LRC Tip: Oh-So-Confusing Handlebar Widths

From my experience in bike fitting, till date most issues related to arms and shoulders are directly affected by handlebar width. The effect is so great that 20mm width difference (basically 1-size up-or-down) can throw off a properly fitted posture, the strain on upper body and arms will not go away regardless how well a posture is fitted.

When a customer comes in, I would measure shoulder and handlebar widths first. If the handlebar width is not suitable for the rider, this information will be used as baseline to analyse customer’s feedback on discomfort for upper torso and arms for the rest of bike fitting session.

It is the bike fitter’s duty to inform customer on a suitable handlebar width, regardless whether the handlebar is to be supplied by bike fitter or sourced separately by customer.

NOW, here comes the confusing part for the customer. Time to pay great ATTENTION.

If your bike fitter says you’ll be fine with a 40cm handlebar, most probably you’ll end up NOT fine if you buy a handlebar on your own. Why? Main reason is different manufacturers designate handlebar widths differently.

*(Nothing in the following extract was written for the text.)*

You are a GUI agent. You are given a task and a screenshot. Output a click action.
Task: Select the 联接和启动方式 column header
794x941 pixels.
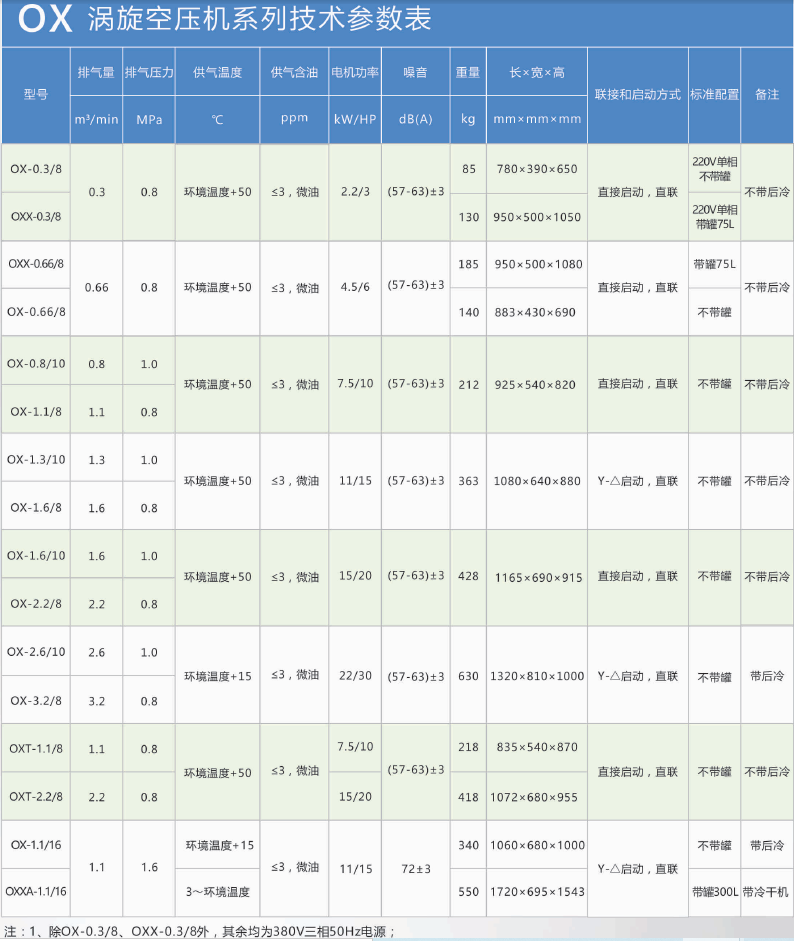(x=637, y=95)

It is important that we measure handlebar width based on ACTUAL DISTANCE between center-to-center (C-C) of the brake hoods. However, most manufacturers do not specify handlebar widths this way. Some do, but not all.

Here are a few examples: (samples from 2013-era)

Brand            Model                       Marking         Actual

Zipp              Service Course SL      40cm             40cm

3T                 Ergonova                  40cm             38cm

3T                 Rotundo                    40cm             40cm

FSA                K-Wing Compact       40cm             39cm

If you noticed, even 3T has different width designation for different models.

So what’s the safest way to protect your wallet when buying a handlebar?

Step 1: Do not guess. Bring a tape measure.

Step 2: Always refer to brake hoods center-to-center measurement.

Step 3: Buy from a local shop so you can measure it on the spot.

Step 4: Don’t be blinded by good deals. If the shop does not have the size you need, do NOT be tempted by handlebars of next size up/down. The handlebar goes onto your bike should be of correct width as recommended by bike fitter. 
If you’re in doubt, double check with bike fitter, make sure you get the right info from him/her.

*Disclaimer: I use brake hoods C-C as most riders spend most of their time there, if you're a drop rider, then measurement might take a different approach. I’m open to suggestions and opinions, but will not debate on this in comments section. However, contents of this article will be updated when reasonable suggestions are being put forward by readers.